Lines in which "Program" appears should be pulled from the data below.

[Opening Available records section]

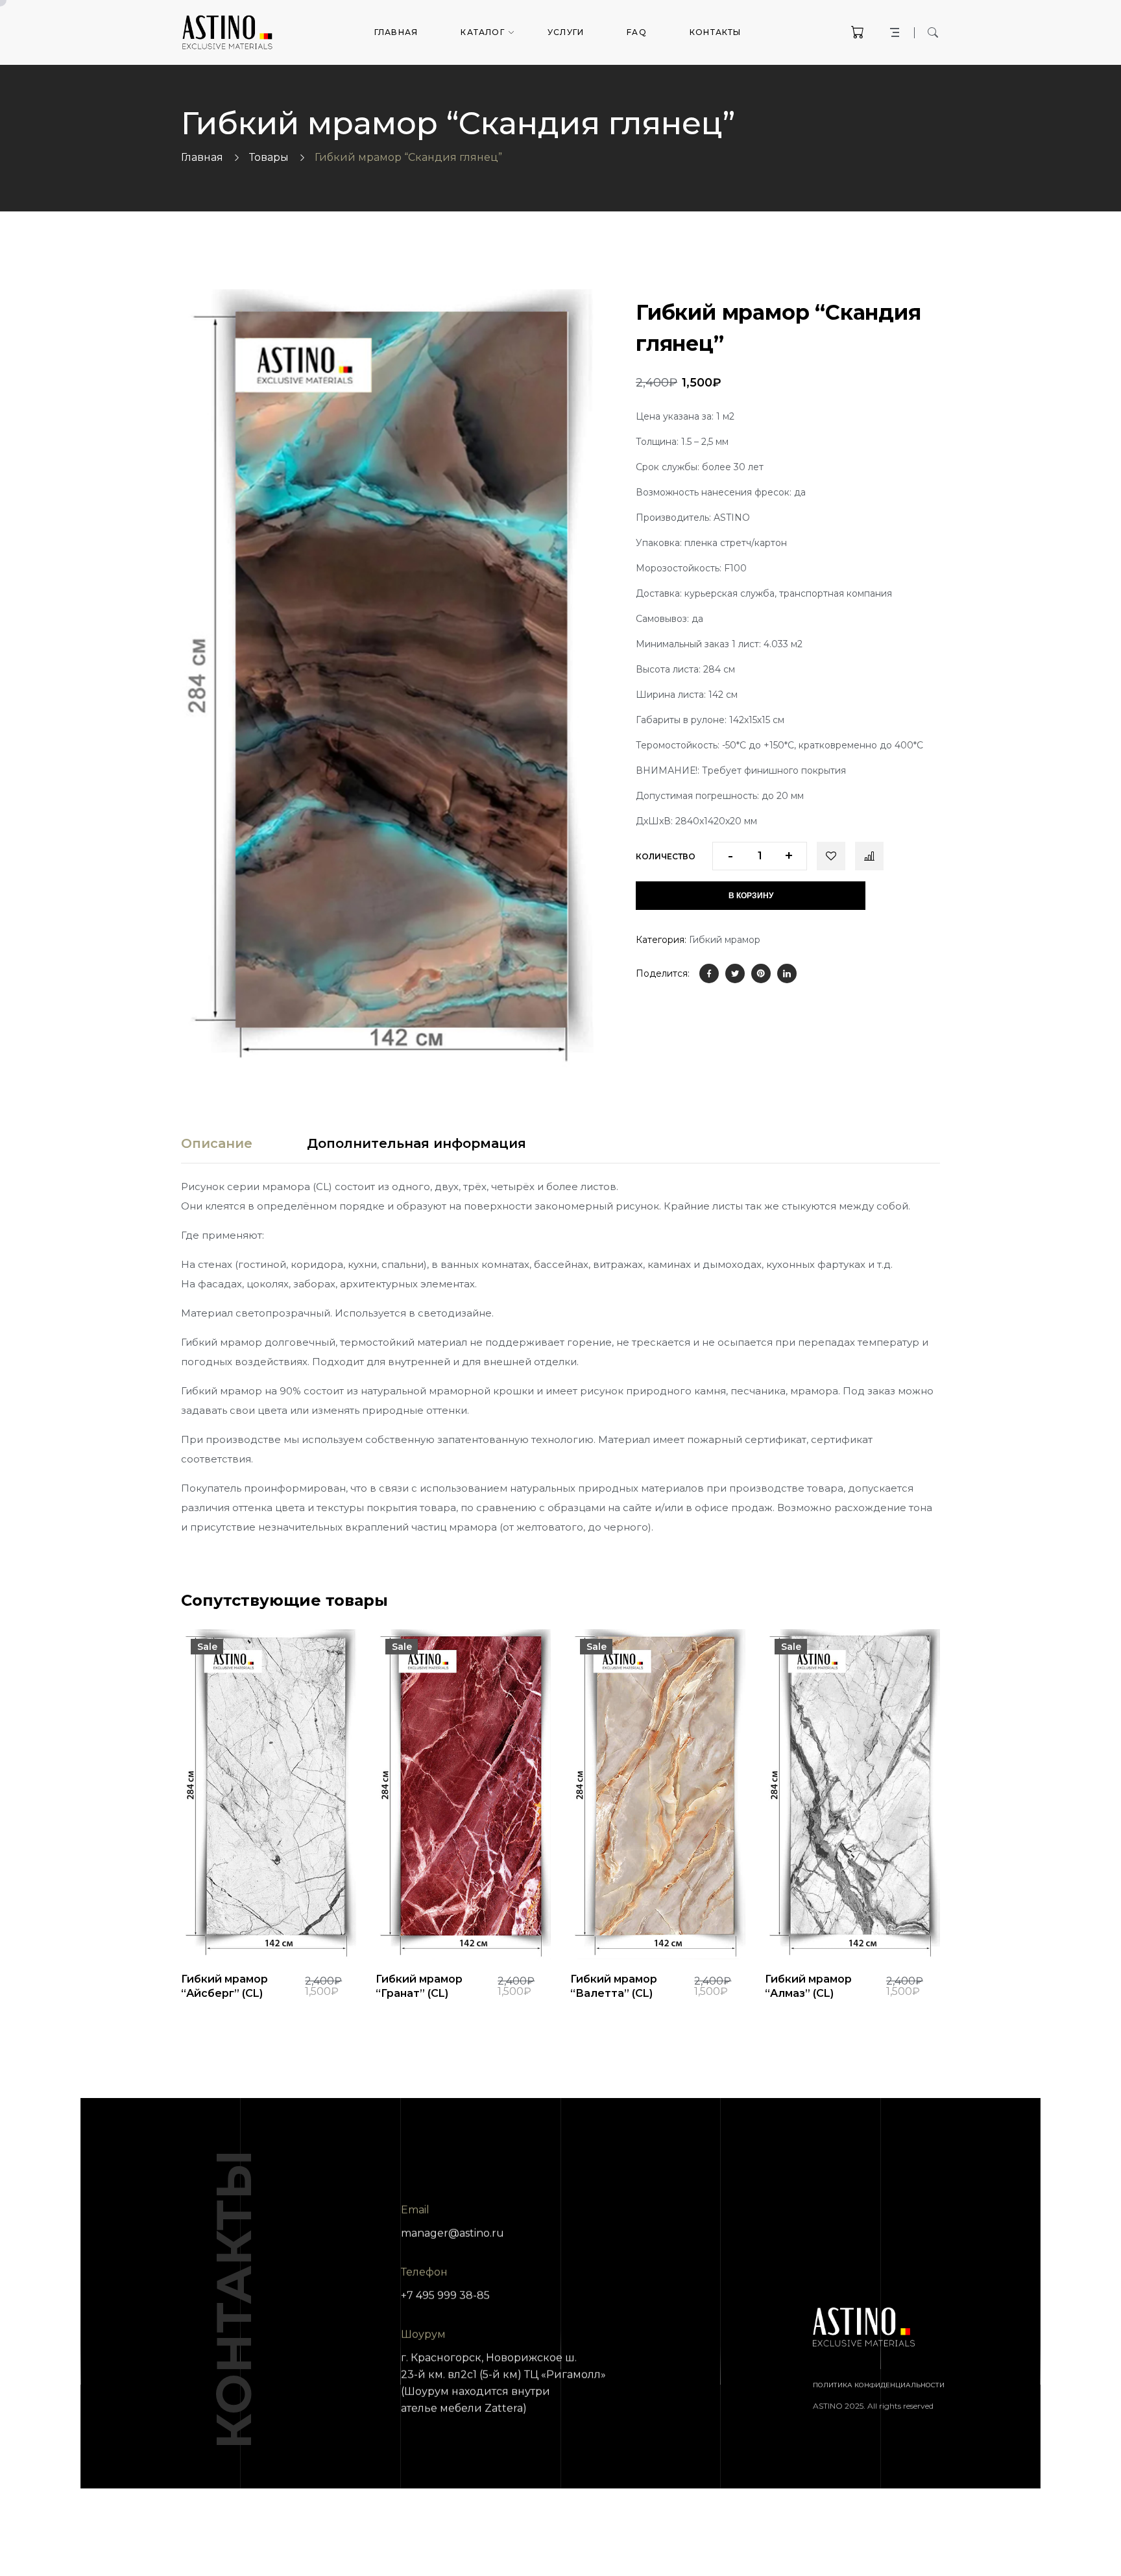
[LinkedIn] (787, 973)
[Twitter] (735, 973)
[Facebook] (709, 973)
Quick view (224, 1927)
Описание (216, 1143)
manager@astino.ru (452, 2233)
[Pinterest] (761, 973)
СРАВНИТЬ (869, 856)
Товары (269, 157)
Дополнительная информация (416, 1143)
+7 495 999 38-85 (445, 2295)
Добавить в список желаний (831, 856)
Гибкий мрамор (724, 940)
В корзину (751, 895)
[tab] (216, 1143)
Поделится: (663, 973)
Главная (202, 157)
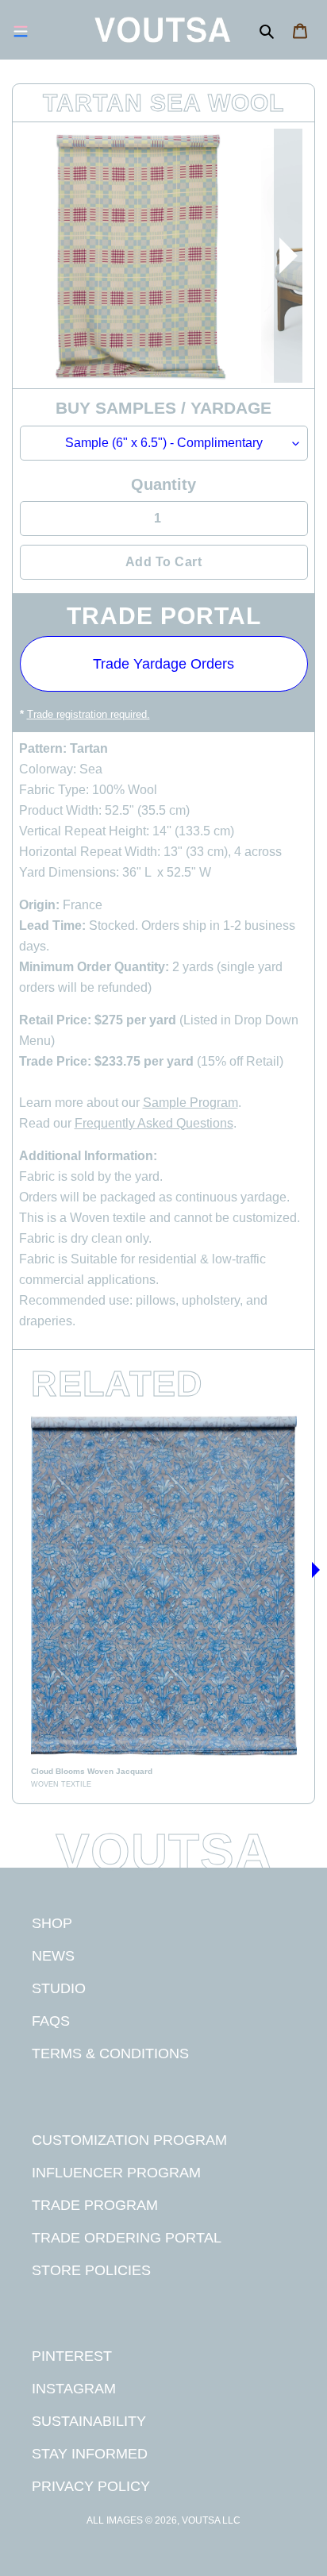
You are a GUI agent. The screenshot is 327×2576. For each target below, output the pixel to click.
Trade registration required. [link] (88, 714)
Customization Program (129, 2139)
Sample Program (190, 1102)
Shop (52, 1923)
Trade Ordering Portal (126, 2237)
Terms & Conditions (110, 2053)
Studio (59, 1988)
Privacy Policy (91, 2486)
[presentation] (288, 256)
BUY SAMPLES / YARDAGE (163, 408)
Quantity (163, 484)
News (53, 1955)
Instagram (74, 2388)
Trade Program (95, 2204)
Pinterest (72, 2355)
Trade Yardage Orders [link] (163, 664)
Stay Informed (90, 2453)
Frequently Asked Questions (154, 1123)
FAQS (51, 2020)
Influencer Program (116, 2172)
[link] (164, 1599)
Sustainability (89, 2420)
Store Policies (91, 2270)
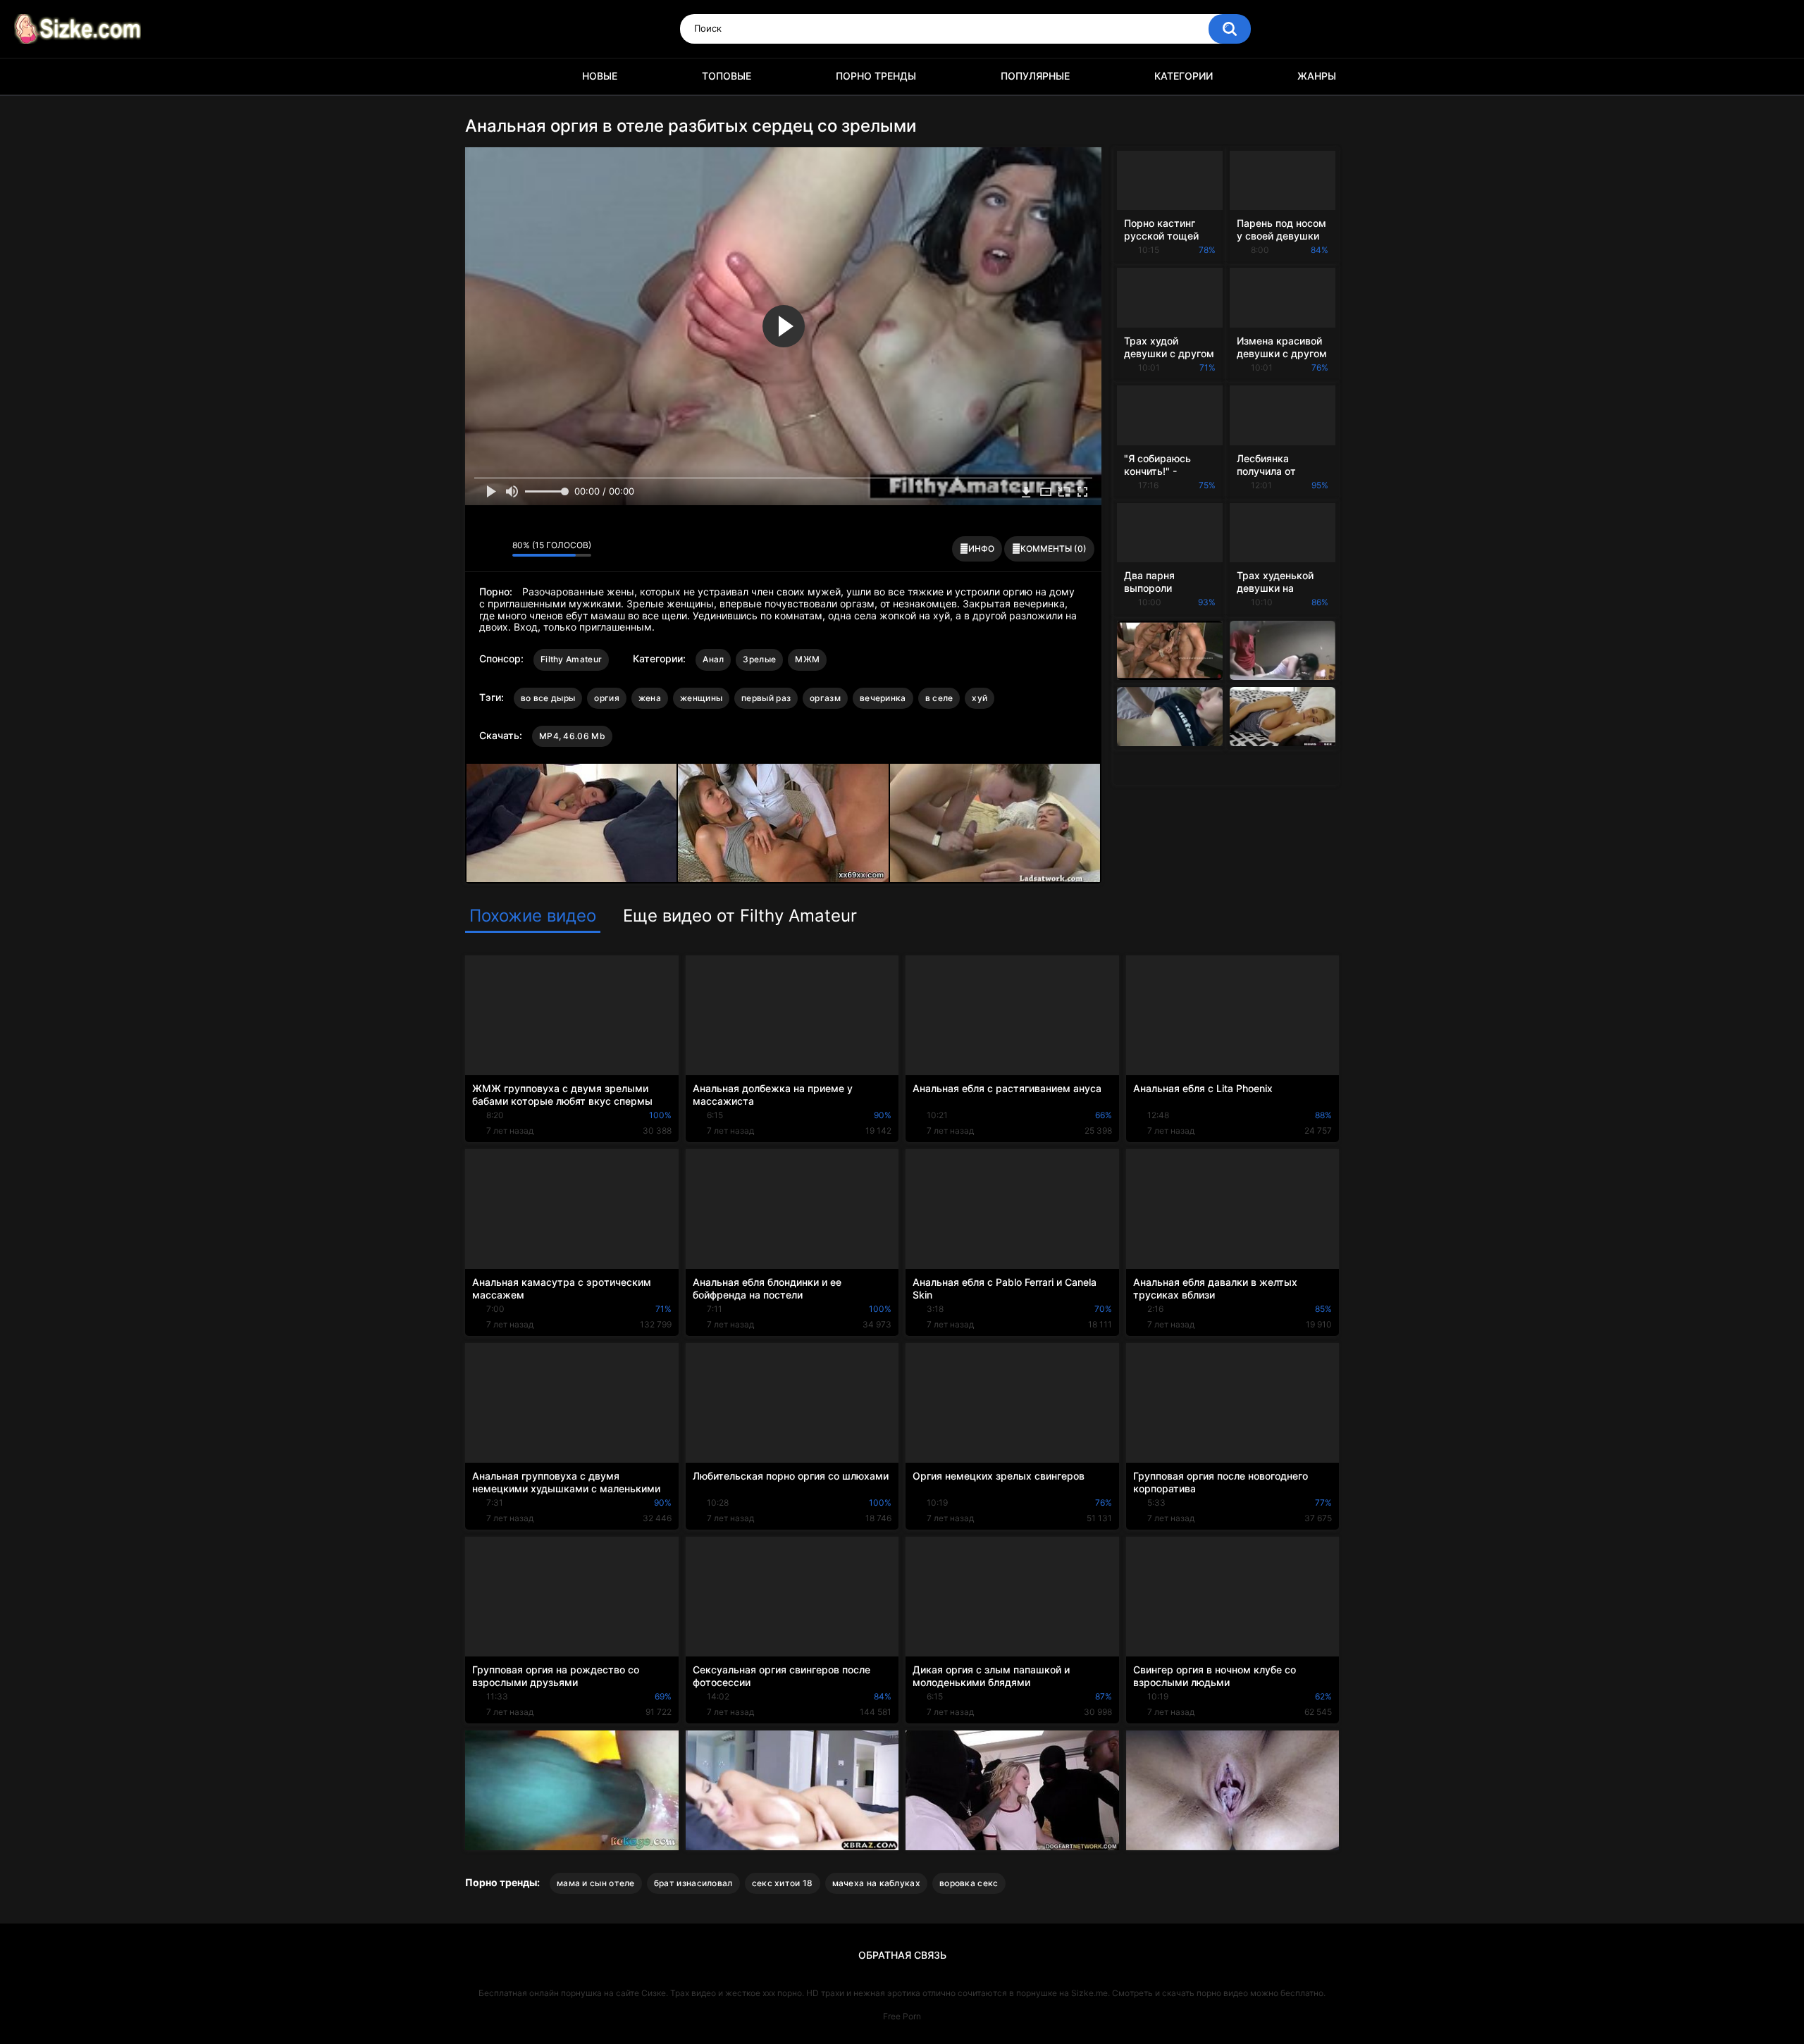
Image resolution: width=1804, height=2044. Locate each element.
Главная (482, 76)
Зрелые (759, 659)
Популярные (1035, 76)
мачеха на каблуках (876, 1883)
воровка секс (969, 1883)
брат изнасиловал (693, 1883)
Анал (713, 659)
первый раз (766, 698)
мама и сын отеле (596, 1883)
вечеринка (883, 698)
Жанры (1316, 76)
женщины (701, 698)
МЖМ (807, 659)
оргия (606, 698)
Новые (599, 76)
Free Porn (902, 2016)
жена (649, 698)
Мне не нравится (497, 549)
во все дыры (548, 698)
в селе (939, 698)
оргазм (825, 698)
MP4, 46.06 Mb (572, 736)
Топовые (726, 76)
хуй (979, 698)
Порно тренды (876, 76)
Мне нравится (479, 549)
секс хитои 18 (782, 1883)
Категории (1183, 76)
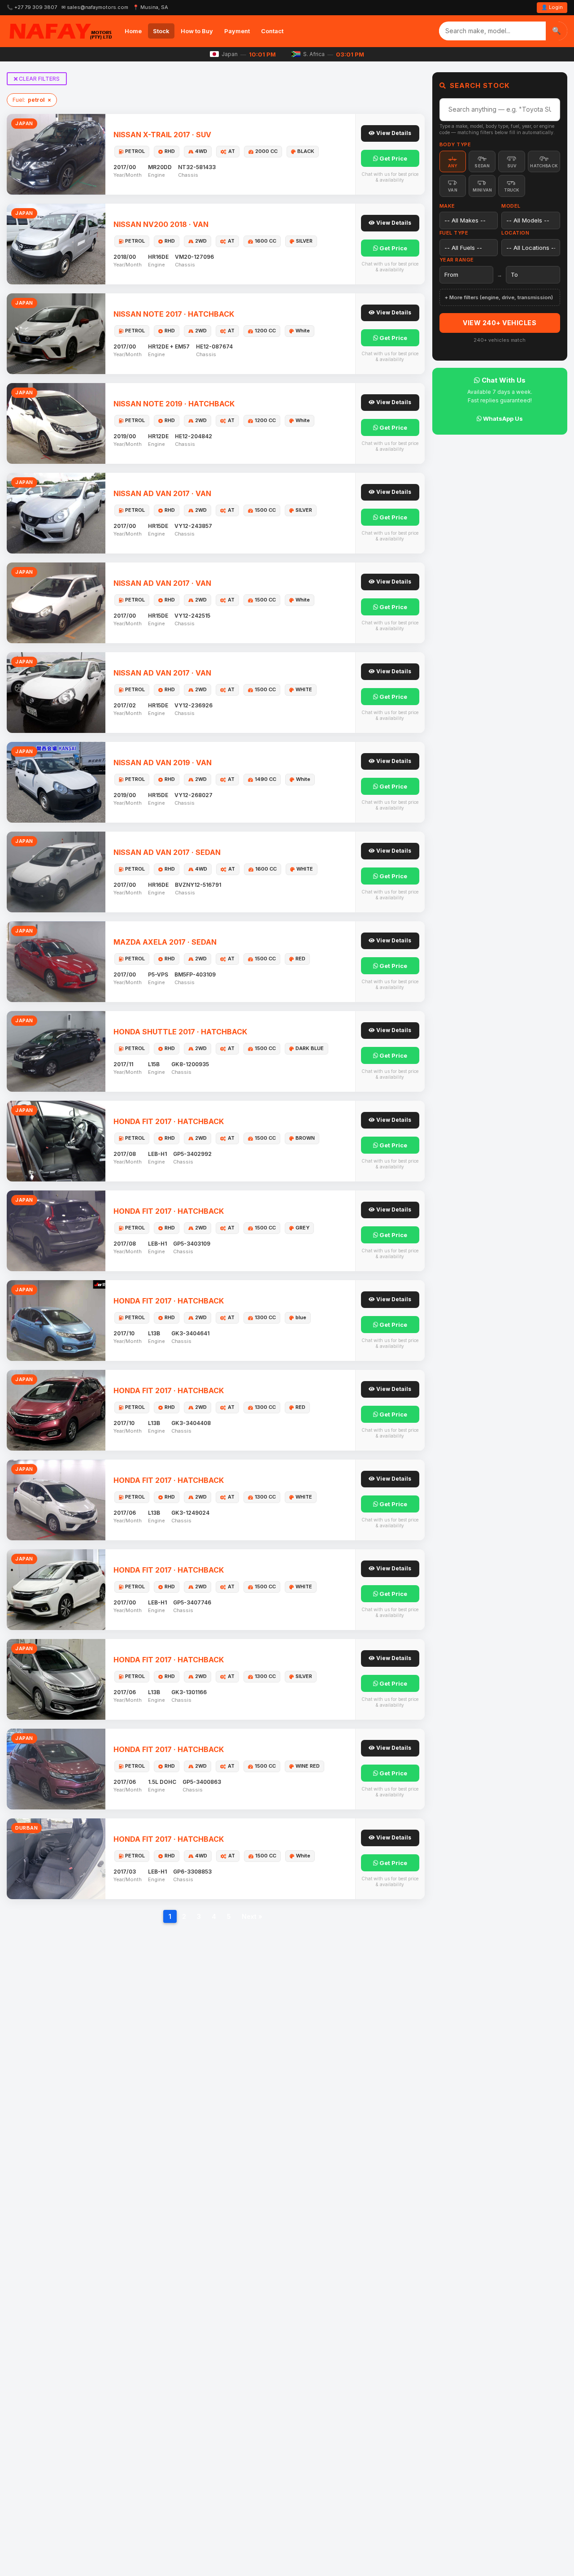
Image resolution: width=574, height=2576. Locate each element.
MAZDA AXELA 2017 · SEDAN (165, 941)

[Closing Available records section]

▸ **The completed task**
Customization Program (129, 2139)
Sample Program (190, 1102)
Trade Program (95, 2204)
Influencer Program (116, 2172)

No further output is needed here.